Recent American Cancer Society (ACS) breast cancer screening guidelines consider the anxiety created by false-positive mammography an “important but not critical outcome” when deciding who should be screened. In other words, in these guidelines, the chance that mammography will create needless cancer worry is a light thumb on the scale against breast cancer screening in some populations. A study published in the Journal of the American College of Radiology describes a successful intervention to decrease this anxiety, lessening this barrier to screening. The study reports that after attending a public informational talk by a trained radiologist speaking about the logistics and outcomes of mammography, 117 participants scored a mean of “4” on a scale from 1-5 describing decreased screening anxiety.

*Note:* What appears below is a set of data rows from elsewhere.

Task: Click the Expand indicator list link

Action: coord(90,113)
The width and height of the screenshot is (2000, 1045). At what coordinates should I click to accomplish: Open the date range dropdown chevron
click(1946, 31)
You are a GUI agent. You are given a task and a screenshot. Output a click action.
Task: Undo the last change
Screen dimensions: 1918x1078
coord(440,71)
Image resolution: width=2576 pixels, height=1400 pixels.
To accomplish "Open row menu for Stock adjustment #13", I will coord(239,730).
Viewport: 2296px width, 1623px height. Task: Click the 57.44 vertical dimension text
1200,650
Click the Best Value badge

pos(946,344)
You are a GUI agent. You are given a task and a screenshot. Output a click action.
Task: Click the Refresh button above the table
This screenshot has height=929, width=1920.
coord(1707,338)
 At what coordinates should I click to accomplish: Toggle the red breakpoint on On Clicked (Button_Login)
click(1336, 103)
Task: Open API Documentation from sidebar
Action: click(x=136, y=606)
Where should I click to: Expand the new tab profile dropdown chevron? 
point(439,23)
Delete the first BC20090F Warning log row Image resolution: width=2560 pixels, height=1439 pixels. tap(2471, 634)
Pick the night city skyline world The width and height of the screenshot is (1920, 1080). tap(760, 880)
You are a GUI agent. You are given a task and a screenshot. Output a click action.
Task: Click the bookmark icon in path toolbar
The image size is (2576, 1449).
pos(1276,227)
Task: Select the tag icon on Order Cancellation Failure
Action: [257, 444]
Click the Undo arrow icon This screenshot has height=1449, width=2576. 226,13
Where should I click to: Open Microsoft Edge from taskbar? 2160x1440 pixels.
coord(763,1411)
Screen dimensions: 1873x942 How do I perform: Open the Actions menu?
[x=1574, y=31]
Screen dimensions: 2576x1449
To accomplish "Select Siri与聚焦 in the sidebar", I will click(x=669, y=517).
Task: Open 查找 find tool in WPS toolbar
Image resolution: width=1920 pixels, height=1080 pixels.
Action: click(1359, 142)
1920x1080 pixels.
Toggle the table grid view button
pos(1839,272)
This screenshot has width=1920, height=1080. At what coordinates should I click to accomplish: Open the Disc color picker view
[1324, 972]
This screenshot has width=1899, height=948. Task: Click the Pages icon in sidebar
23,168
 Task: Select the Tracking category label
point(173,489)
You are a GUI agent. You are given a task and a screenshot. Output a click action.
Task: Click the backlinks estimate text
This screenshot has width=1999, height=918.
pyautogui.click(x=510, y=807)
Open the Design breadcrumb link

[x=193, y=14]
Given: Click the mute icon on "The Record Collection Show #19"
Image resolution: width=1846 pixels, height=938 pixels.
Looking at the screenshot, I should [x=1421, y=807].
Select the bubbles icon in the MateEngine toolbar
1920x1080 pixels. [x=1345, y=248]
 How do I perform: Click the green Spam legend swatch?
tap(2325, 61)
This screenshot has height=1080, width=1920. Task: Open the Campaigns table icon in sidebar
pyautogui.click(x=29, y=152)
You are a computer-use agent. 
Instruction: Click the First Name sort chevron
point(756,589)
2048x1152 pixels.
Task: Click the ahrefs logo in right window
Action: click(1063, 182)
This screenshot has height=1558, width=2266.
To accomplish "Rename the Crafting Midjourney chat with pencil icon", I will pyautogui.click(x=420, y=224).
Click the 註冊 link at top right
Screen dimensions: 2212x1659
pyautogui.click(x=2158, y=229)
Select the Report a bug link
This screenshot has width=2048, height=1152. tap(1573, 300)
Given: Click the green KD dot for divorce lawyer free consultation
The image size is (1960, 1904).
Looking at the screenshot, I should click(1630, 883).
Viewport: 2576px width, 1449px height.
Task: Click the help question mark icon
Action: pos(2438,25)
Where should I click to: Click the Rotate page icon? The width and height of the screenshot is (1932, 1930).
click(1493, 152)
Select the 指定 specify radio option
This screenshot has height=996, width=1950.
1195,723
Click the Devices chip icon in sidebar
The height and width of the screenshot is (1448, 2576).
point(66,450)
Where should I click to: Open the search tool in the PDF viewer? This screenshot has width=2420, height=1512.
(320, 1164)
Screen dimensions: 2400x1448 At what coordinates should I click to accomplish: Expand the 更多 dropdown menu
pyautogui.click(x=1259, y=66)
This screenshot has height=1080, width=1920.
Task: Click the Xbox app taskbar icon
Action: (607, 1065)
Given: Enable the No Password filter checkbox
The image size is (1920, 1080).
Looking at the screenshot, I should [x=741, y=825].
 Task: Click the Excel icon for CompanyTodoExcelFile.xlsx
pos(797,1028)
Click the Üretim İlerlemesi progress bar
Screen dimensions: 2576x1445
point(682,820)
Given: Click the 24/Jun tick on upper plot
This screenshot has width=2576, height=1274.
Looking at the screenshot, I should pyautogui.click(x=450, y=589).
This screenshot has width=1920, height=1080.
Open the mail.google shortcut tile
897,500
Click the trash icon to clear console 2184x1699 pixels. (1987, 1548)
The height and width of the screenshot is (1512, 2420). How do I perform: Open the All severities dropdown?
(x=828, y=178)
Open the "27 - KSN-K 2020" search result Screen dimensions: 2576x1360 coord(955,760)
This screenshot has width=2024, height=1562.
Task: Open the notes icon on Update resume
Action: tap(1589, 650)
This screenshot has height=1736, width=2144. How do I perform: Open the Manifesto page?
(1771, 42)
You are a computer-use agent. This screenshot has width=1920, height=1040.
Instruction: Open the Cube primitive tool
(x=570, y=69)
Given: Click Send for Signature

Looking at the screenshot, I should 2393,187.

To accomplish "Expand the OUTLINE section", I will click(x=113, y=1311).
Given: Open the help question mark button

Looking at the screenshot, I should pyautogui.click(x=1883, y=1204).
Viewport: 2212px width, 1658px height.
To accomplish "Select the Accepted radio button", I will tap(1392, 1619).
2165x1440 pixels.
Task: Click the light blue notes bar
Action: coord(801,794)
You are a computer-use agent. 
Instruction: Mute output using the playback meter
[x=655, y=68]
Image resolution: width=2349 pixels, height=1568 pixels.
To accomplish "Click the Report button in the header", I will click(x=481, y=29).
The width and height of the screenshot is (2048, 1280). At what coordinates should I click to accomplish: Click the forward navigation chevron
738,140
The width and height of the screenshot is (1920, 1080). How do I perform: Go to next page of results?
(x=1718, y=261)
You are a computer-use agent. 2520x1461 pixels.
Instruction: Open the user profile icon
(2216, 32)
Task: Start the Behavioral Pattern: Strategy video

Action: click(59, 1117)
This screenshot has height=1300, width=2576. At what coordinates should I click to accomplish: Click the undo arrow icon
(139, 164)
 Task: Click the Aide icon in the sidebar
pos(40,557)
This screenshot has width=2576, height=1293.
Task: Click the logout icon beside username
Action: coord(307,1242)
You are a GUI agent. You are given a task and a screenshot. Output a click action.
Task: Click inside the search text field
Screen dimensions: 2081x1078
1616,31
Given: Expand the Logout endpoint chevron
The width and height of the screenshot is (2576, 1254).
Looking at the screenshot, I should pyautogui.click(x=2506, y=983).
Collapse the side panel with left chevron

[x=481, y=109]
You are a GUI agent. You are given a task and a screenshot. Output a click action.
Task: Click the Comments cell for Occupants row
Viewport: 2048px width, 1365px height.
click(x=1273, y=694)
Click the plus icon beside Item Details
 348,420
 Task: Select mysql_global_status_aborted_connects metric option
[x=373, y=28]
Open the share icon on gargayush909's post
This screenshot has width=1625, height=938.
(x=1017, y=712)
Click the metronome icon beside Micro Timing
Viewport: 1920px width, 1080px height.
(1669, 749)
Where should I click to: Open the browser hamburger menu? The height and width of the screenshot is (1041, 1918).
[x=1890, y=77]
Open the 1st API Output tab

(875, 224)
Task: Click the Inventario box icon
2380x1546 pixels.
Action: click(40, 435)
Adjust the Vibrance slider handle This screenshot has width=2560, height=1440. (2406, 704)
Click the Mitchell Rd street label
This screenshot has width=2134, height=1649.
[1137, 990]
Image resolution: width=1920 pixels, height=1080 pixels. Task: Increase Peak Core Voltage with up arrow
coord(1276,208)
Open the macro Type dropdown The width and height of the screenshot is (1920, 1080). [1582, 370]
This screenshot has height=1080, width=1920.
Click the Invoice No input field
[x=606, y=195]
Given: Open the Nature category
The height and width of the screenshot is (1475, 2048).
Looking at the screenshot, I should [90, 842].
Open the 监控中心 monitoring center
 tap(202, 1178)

“Our question was, if the ACS – and before them the U.S. Preventive Services Task Force – considered anxiety a harm that could prevent screening, how could we minimize that harm,” says Lara Hardesty, MD, investigator at the University of Colorado Cancer Center and associate professor of Radiology-Diagnostics at the University of Colorado School of Medicine, one of the paper’s co-authors.
Hardesty and collaborator Jiyon Lee, MD, assistant professor in the New York University School of Medicine Department of Radiology, hypothesized that in this case, information would reduce anxiety. Lee delivered this information in the form of lunchtime lectures to a diverse group of organizations in the New York City area, including business, religious and community groups. A questionnaire administered before the informational talk discovered sources of screening anxiety, with 56 percent worried about unknown results, 22 percent anticipating pain with the procedure, 15 percent worried about how known risk factors may influence the likelihood of a breast cancer diagnosis, 13 percent citing general uncertainty, 9 percent blaming increased anxiety on waiting for results, and 4 percent citing the possibility of more procedures as a factor that provokes anxiety.
“Our intention was to teach women what to expect from having a mammogram done and what to expect if you are called back for further testing. This happens to 10 percent of women, and we wanted them to know that a positive screening mammogram doesn’t mean you definitely have cancer,” Hardesty says.
After an hour-long informational session, a follow-up questionnaire found that nearly all attendees were able to correctly answer questions about the rationale for screening, the difference between the need for additional testing and a cancer diagnosis, the benefit of negative screenings as a baseline for future comparisons, and the continued importance of physical examinations. Lectures were associated with gains in understanding (4.7 on a 1-5 scale), encouragement to screen (4.6) and reduced anxiety (4.0).
“There is a major difference between the concepts of over-diagnosing and over-treating breast cancer,” Hardesty says. In her opinion, it remains essential to screen aggressively for breast cancer in hopes of catching the disease in an early, treatable stage.
“I personally have found breast cancers on the screening mammograms of many women from ages 40 to 45, whose cancers tend to be of a type that grow rapidly and act aggressively,” she says. “In cases where mammography discovers a cancer that is unlikely to be harmful, patients and doctors can still decide not to treat. In either case, it’s good to know.”
Hardesty hopes that the current study demonstrates the ability to soothe anxieties surrounding mammography and its results, removing one factor that could influence the decision to not screen.